Under the present electoral process political parties have no incentive to change, and party interest is deemed more safeguarded by the amount of material and muscle power that can be brought in to lure people to vote for that party. Bigger and older the party greater is the reluctance to give up the present electoral arrangement and this was demonstrated when President Maithripala tried to introduce electoral reforms in the last parliament. He may have to face similar blocks when electoral reforms are re-presented to the new parliament.

What is more disappointing after the elections is the total disregard for raising people’s confidence about the seriousness of Yahapalanaya. Generally, people have been asking for a set of clean and competent candidates. People had the opportunity at the last elections not to vote as a protest against parties disregarding their request to exclude candidates on account of their alleged shady deals, misuse of public resources, inability to deliver on promises made to people, corruption, shifting allegiance based on who pays more etc. This did not happen. Instead, according to the few I have talked to, people decided to vote for the better out of the worst set of candidates they were presented with. Thus, the attempt to bring even those candidates people had rejected back to parliament thorough the National List is ludicrous and unacceptable. It is more worrisome considering that such candidates are even prepared (without any shame) to accept the offer to be back in parliament through the national list.

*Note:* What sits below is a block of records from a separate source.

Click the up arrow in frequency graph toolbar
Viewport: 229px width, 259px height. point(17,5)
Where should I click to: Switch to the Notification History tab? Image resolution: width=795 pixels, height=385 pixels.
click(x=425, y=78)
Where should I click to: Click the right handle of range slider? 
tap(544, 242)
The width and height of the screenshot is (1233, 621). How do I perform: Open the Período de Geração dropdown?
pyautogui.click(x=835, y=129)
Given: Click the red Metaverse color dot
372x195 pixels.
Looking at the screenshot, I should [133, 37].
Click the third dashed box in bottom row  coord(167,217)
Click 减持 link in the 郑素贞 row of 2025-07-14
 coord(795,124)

One of the reasons for the bad state of governance under Mahinda Rajapaska was the bloated cabinet for a country of the size of Sri Lanka. Many ministers did not have an office to function or even understand what their roles were in the general administration of the country. They became a laughing stock. One of my expectations from the new parliamentarians, in the interest of the country, is that individually each of them would make a genuine soul search whether he/she has the calibre to hold a ministerial position and to graciously identify the one who is more knowledgeable in the subject matter to hold that position. In the interest of the country and Yahapalanaya the new parliamentary alliance towards forming national government should also examine how various subject matters can be combined so that there can only be few ministerial positions. Instead, there seems to be more infighting and bargaining for ministerial positions and indications are that number of ministries may exceed that of the last government. All these are done is in the name of Yahapalanaya, the people are going to be told.

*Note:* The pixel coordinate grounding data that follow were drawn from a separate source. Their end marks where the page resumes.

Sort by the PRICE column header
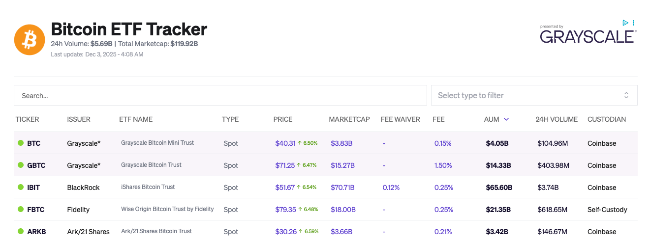 tap(283, 119)
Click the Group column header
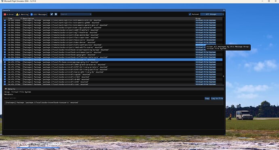 (x=198, y=18)
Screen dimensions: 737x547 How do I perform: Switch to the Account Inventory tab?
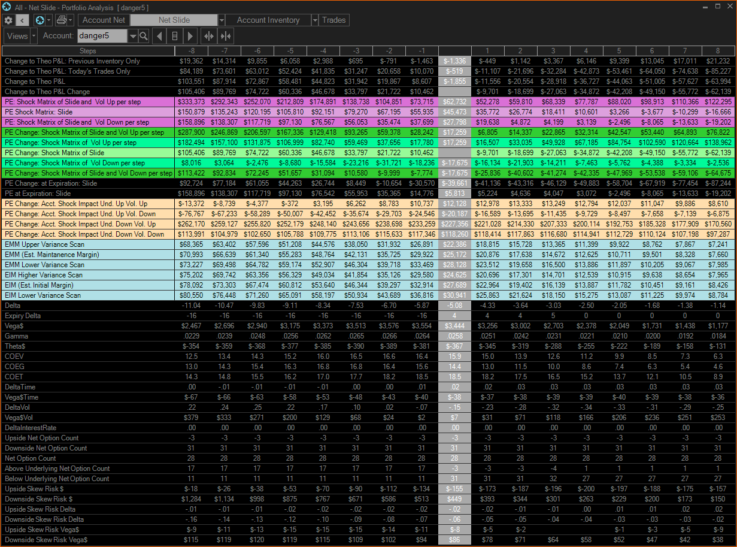click(268, 20)
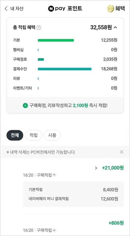Image resolution: width=130 pixels, height=236 pixels.
Task: Click the 2,100원 즉시 적립 banner link
Action: [x=65, y=105]
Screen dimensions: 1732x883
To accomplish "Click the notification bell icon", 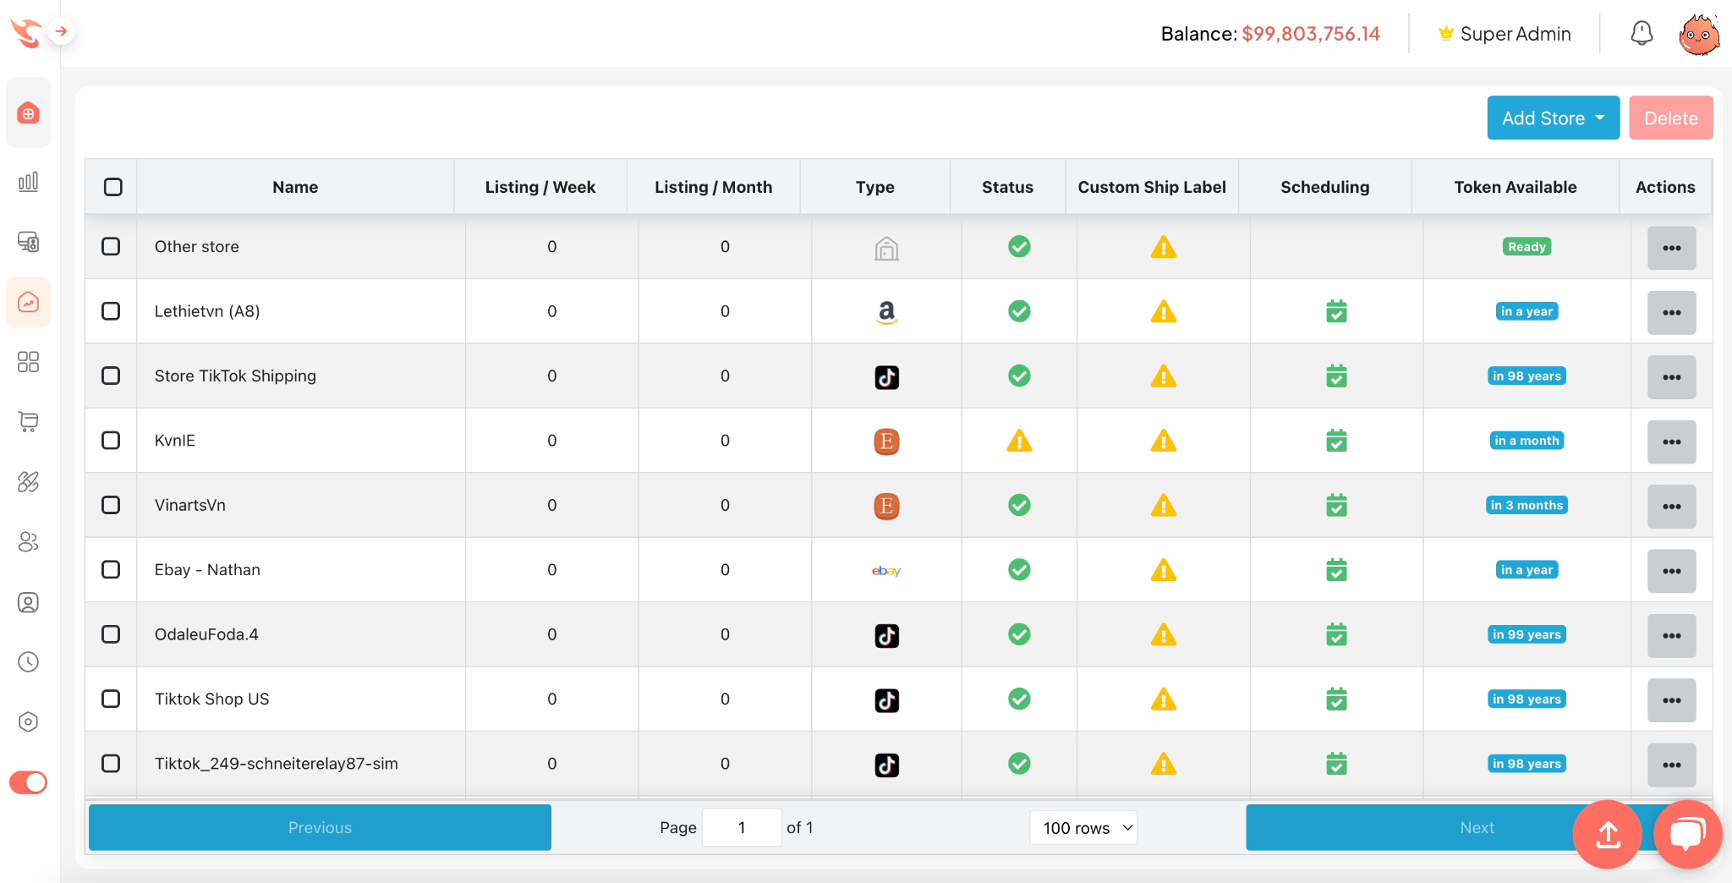I will (1641, 34).
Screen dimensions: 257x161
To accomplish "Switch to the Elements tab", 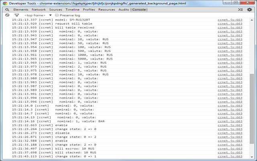I will pyautogui.click(x=21, y=10).
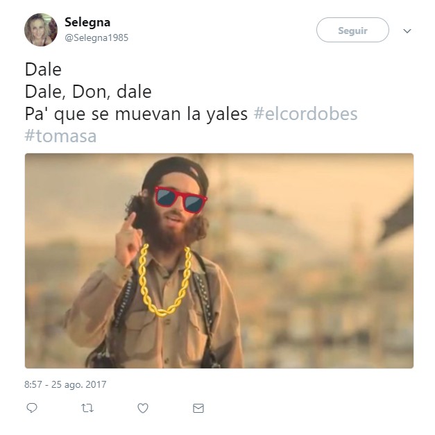
Task: Click the red sunglasses in the photo
Action: click(180, 198)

Being elected to parliament is believed as getting access to the treasury of this country. Holding a ministerial position is assumed to be acquiring a key to a safe kept in that treasury. One can therefore understand why one considers so much is at stake to get elected to the parliament and why one is unable to come to terms when rejected by people. Unfortunately, once again, people will have to live with this set of parliamentarians for the next five years.

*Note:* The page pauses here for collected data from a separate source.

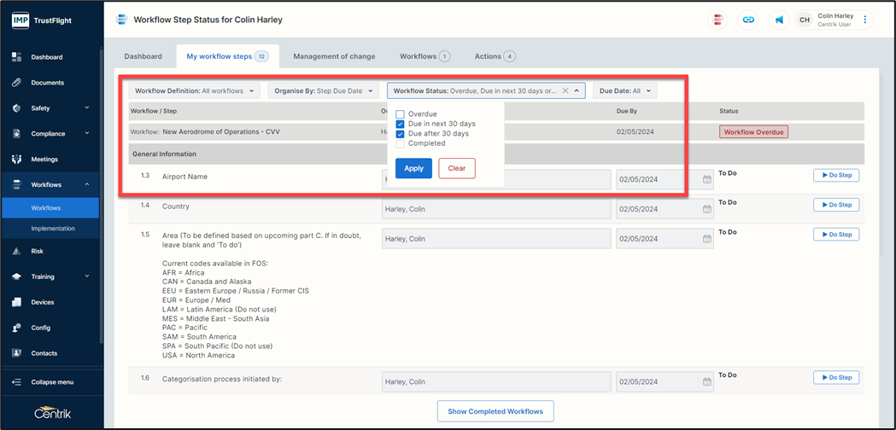Click the megaphone announcements icon
This screenshot has height=430, width=896.
click(x=779, y=20)
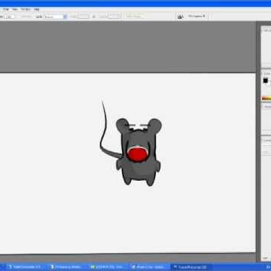Click the mouse character's red mouth on canvas

click(x=137, y=154)
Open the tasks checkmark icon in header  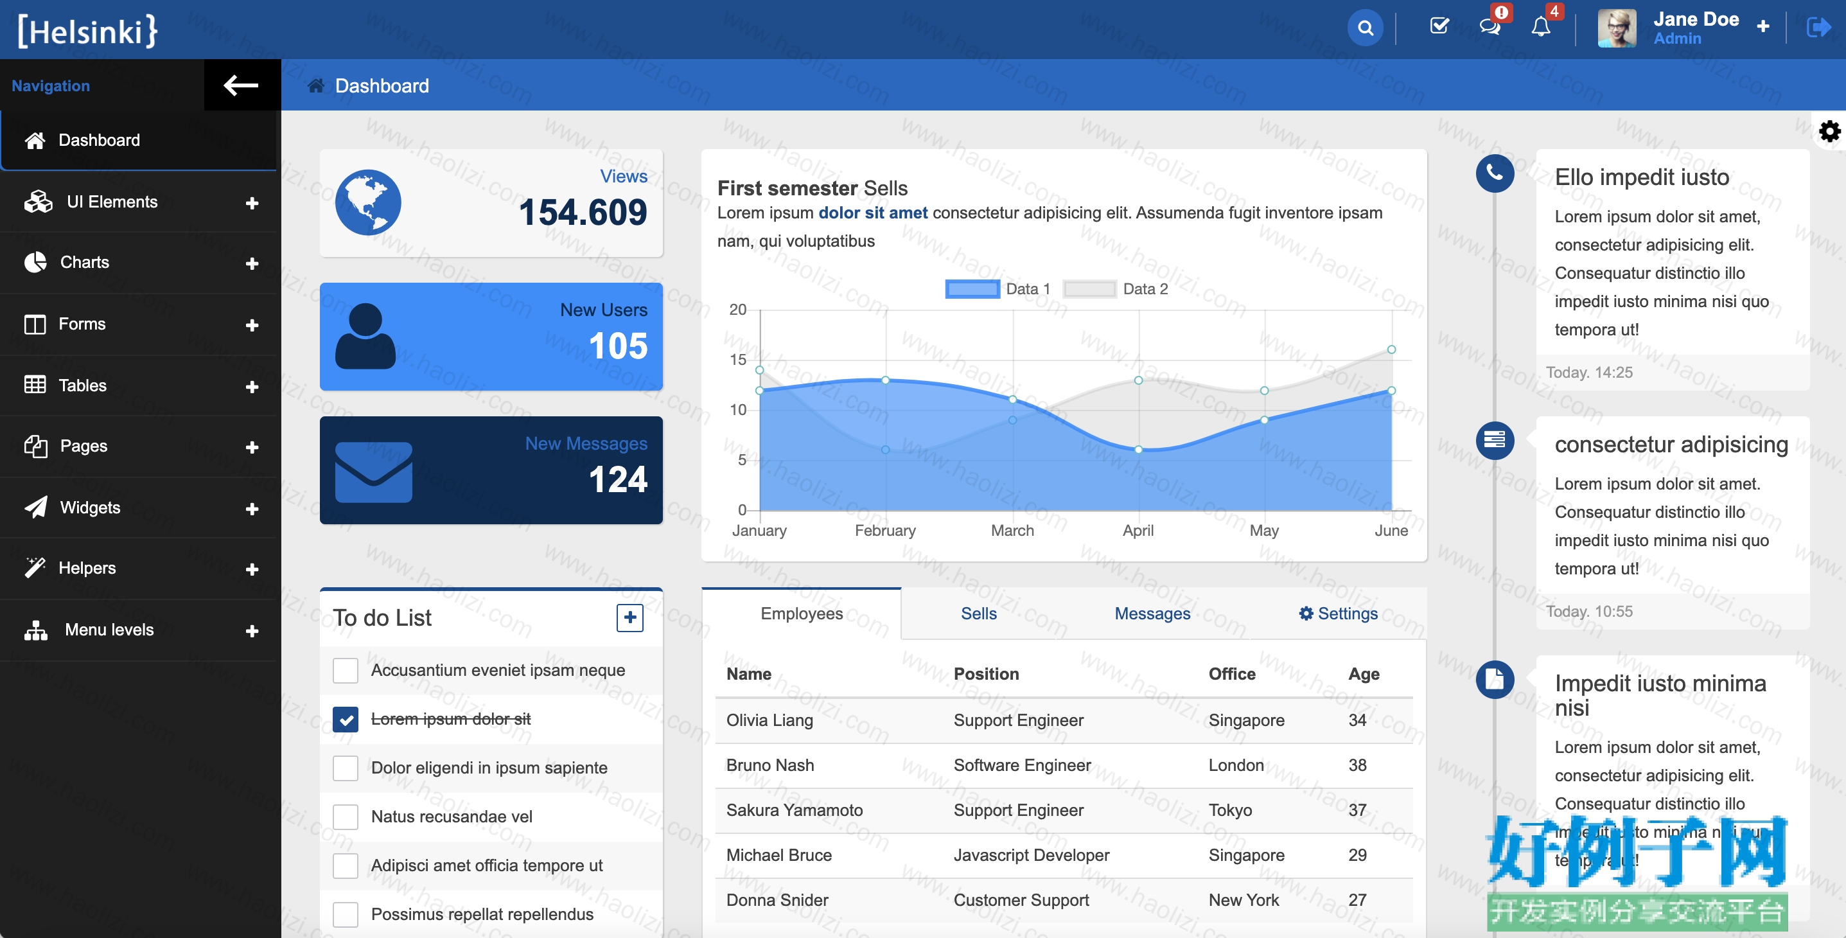pos(1439,27)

Many may argue that Sri Lanka needs a ‘National Government’ and even attaining a restricted formation between the UNFGG and SLFP members in the parliament is worth any price. None other than the parliamentarians who will stand to directly benefit will support such a position of “enthroning the defeated and the mediocre to make yahapalanaya a success”. Unfortunately, common people will have little clout to change this position. At least to give some semblance of yahapalanaya can the new government consider the following actions:-

• Establish oversight committees without delay and set out tasks for each Minister and MPs. There should be periodic evaluations of performance against the tasks allocated. Anyone falling short should be held accountable or replaced.

• Establish right to information and make easy for anyone to access such information

What may not be realized in the excitement of forming the new government is that people can lose confidence fast. One positive thing about proliferation of IT is that no one can be blocked out from images of how people world over are reacting when they are pushed to desperation. Sri Lanka has now an opportunity to avoid it.